Dataset excerpts:
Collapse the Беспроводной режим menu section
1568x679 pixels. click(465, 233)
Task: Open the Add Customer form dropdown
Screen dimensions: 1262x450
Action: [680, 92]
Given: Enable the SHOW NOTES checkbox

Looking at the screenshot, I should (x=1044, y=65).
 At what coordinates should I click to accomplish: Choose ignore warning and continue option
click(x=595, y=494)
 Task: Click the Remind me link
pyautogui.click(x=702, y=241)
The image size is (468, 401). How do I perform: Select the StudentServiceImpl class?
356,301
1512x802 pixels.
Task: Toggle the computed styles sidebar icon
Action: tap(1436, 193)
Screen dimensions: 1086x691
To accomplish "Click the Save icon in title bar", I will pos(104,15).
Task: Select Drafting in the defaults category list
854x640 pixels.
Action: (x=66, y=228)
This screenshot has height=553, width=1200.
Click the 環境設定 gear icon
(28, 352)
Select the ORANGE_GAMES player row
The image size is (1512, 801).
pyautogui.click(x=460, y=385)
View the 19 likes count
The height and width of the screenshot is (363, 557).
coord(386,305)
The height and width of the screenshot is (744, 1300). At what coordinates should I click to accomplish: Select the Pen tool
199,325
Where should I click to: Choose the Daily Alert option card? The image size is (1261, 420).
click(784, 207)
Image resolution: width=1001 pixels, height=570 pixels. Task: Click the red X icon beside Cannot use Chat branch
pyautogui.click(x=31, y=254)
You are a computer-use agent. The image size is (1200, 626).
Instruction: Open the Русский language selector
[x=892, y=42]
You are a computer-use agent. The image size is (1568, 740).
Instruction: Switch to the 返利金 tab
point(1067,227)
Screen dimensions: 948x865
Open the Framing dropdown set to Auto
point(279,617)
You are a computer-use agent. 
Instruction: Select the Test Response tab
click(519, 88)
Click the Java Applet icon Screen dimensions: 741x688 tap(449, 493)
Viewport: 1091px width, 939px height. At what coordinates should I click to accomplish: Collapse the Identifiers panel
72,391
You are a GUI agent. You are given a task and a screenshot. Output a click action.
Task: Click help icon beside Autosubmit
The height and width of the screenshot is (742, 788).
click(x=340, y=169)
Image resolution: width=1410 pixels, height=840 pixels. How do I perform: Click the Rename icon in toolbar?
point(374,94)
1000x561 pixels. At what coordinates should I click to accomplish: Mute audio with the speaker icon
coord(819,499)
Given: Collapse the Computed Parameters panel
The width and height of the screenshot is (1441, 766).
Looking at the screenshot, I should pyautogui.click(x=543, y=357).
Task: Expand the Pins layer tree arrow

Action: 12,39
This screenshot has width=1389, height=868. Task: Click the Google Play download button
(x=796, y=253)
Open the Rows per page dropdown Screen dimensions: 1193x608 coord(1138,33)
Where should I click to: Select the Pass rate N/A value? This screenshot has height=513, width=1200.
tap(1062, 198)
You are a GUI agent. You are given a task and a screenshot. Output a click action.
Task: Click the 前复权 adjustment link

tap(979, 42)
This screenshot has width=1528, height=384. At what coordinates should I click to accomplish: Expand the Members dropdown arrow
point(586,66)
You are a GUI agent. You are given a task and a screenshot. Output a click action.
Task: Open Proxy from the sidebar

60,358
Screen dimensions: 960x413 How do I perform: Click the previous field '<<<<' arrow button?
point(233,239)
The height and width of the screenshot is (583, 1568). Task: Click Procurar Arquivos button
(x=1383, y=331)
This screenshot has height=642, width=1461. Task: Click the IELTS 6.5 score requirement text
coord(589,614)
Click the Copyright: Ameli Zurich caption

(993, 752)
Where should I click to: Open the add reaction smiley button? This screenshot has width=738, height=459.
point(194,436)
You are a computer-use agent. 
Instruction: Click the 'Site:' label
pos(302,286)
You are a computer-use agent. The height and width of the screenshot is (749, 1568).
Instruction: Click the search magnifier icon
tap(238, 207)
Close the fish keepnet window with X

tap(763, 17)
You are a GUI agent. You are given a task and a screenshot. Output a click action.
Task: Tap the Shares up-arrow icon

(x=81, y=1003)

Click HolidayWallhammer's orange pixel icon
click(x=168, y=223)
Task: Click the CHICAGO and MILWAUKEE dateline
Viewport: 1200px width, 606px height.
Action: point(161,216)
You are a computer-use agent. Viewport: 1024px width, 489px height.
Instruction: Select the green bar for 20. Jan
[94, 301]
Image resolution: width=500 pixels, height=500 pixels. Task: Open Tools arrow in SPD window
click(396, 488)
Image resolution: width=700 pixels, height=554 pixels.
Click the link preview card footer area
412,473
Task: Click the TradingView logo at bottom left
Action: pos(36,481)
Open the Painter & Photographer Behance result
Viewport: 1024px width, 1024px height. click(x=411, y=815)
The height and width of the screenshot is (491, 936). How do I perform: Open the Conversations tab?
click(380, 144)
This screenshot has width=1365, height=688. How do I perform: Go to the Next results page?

Aim of the exercise: Arrange every line of the records above as a Markdown table with the columns "Number" and "Text", where "Number" gives the line's position in order and "Text" gives the line itself. Leave out blank lines.

Answer:
| Number | Text |
|---|---|
| 1 | Collapse the Беспроводной режим menu section |
| 2 | 1568x679 pixels. click(465, 233) |
| 3 | Task: Open the Add Customer form dropdown |
| 4 | Screen dimensions: 1262x450 |
| 5 | Action: [680, 92] |
| 6 | Given: Enable the SHOW NOTES checkbox |
| 7 | Looking at the screenshot, I should (x=1044, y=65). |
| 8 |  At what coordinates should I click to accomplish: Choose ignore warning and continue option |
| 9 | click(x=595, y=494) |
| 10 |  Task: Click the Remind me link |
| 11 | pyautogui.click(x=702, y=241) |
| 12 | The image size is (468, 401). How do I perform: Select the StudentServiceImpl class? |
| 13 | 356,301 |
| 14 | 1512x802 pixels. |
| 15 | Task: Toggle the computed styles sidebar icon |
| 16 | Action: tap(1436, 193) |
| 17 | Screen dimensions: 1086x691 |
| 18 | To accomplish "Click the Save icon in title bar", I will pos(104,15). |
| 19 | Task: Select Drafting in the defaults category list |
| 20 | 854x640 pixels. |
| 21 | Action: (x=66, y=228) |
| 22 | This screenshot has height=553, width=1200. |
| 23 | Click the 環境設定 gear icon |
| 24 | (28, 352) |
| 25 | Select the ORANGE_GAMES player row |
| 26 | The image size is (1512, 801). |
| 27 | pyautogui.click(x=460, y=385) |
| 28 | View the 19 likes count |
| 29 | The height and width of the screenshot is (363, 557). |
| 30 | coord(386,305) |
| 31 | The height and width of the screenshot is (744, 1300). At what coordinates should I click to accomplish: Select the Pen tool |
| 32 | 199,325 |
| 33 | Where should I click to: Choose the Daily Alert option card? The image size is (1261, 420). |
| 34 | click(784, 207) |
| 35 | Image resolution: width=1001 pixels, height=570 pixels. Task: Click the red X icon beside Cannot use Chat branch |
| 36 | pyautogui.click(x=31, y=254) |
| 37 | You are a computer-use agent. The image size is (1200, 626). |
| 38 | Instruction: Open the Русский language selector |
| 39 | [x=892, y=42] |
| 40 | You are a computer-use agent. The image size is (1568, 740). |
| 41 | Instruction: Switch to the 返利金 tab |
| 42 | point(1067,227) |
| 43 | Screen dimensions: 948x865 |
| 44 | Open the Framing dropdown set to Auto |
| 45 | point(279,617) |
| 46 | You are a computer-use agent.  |
| 47 | Instruction: Select the Test Response tab |
| 48 | click(519, 88) |
| 49 | Click the Java Applet icon Screen dimensions: 741x688 tap(449, 493) |
| 50 | Viewport: 1091px width, 939px height. At what coordinates should I click to accomplish: Collapse the Identifiers panel |
| 51 | 72,391 |
| 52 | You are a GUI agent. You are given a task and a screenshot. Output a click action. |
| 53 | Task: Click help icon beside Autosubmit |
| 54 | The height and width of the screenshot is (742, 788). |
| 55 | click(x=340, y=169) |
| 56 | Image resolution: width=1410 pixels, height=840 pixels. How do I perform: Click the Rename icon in toolbar? |
| 57 | point(374,94) |
| 58 | 1000x561 pixels. At what coordinates should I click to accomplish: Mute audio with the speaker icon |
| 59 | coord(819,499) |
| 60 | Given: Collapse the Computed Parameters panel |
| 61 | The width and height of the screenshot is (1441, 766). |
| 62 | Looking at the screenshot, I should pyautogui.click(x=543, y=357). |
| 63 | Task: Expand the Pins layer tree arrow |
| 64 | Action: 12,39 |
| 65 | This screenshot has width=1389, height=868. Task: Click the Google Play download button |
| 66 | (x=796, y=253) |
| 67 | Open the Rows per page dropdown Screen dimensions: 1193x608 coord(1138,33) |
| 68 | Where should I click to: Select the Pass rate N/A value? This screenshot has height=513, width=1200. |
| 69 | tap(1062, 198) |
| 70 | You are a GUI agent. You are given a task and a screenshot. Output a click action. |
| 71 | Task: Click the 前复权 adjustment link |
| 72 | tap(979, 42) |
| 73 | This screenshot has width=1528, height=384. At what coordinates should I click to accomplish: Expand the Members dropdown arrow |
| 74 | point(586,66) |
| 75 | You are a GUI agent. You are given a task and a screenshot. Output a click action. |
| 76 | Task: Open Proxy from the sidebar |
| 77 | 60,358 |
| 78 | Screen dimensions: 960x413 How do I perform: Click the previous field '<<<<' arrow button? |
| 79 | point(233,239) |
| 80 | The height and width of the screenshot is (583, 1568). Task: Click Procurar Arquivos button |
| 81 | (x=1383, y=331) |
| 82 | This screenshot has height=642, width=1461. Task: Click the IELTS 6.5 score requirement text |
| 83 | coord(589,614) |
| 84 | Click the Copyright: Ameli Zurich caption |
| 85 | (993, 752) |
| 86 | Where should I click to: Open the add reaction smiley button? This screenshot has width=738, height=459. |
| 87 | point(194,436) |
| 88 | You are a computer-use agent.  |
| 89 | Instruction: Click the 'Site:' label |
| 90 | pos(302,286) |
| 91 | You are a computer-use agent. The height and width of the screenshot is (749, 1568). |
| 92 | Instruction: Click the search magnifier icon |
| 93 | tap(238, 207) |
| 94 | Close the fish keepnet window with X |
| 95 | tap(763, 17) |
| 96 | You are a GUI agent. You are given a task and a screenshot. Output a click action. |
| 97 | Task: Tap the Shares up-arrow icon |
| 98 | (x=81, y=1003) |
| 99 | Click HolidayWallhammer's orange pixel icon |
| 100 | click(x=168, y=223) |
| 101 | Task: Click the CHICAGO and MILWAUKEE dateline |
| 102 | Viewport: 1200px width, 606px height. |
| 103 | Action: point(161,216) |
| 104 | You are a computer-use agent. Viewport: 1024px width, 489px height. |
| 105 | Instruction: Select the green bar for 20. Jan |
| 106 | [94, 301] |
| 107 | Image resolution: width=500 pixels, height=500 pixels. Task: Open Tools arrow in SPD window |
| 108 | click(396, 488) |
| 109 | Image resolution: width=700 pixels, height=554 pixels. |
| 110 | Click the link preview card footer area |
| 111 | 412,473 |
| 112 | Task: Click the TradingView logo at bottom left |
| 113 | Action: pos(36,481) |
| 114 | Open the Painter & Photographer Behance result |
| 115 | Viewport: 1024px width, 1024px height. click(x=411, y=815) |
| 116 | The height and width of the screenshot is (491, 936). How do I perform: Open the Conversations tab? |
| 117 | click(380, 144) |
| 118 | This screenshot has width=1365, height=688. How do I perform: Go to the Next results page? |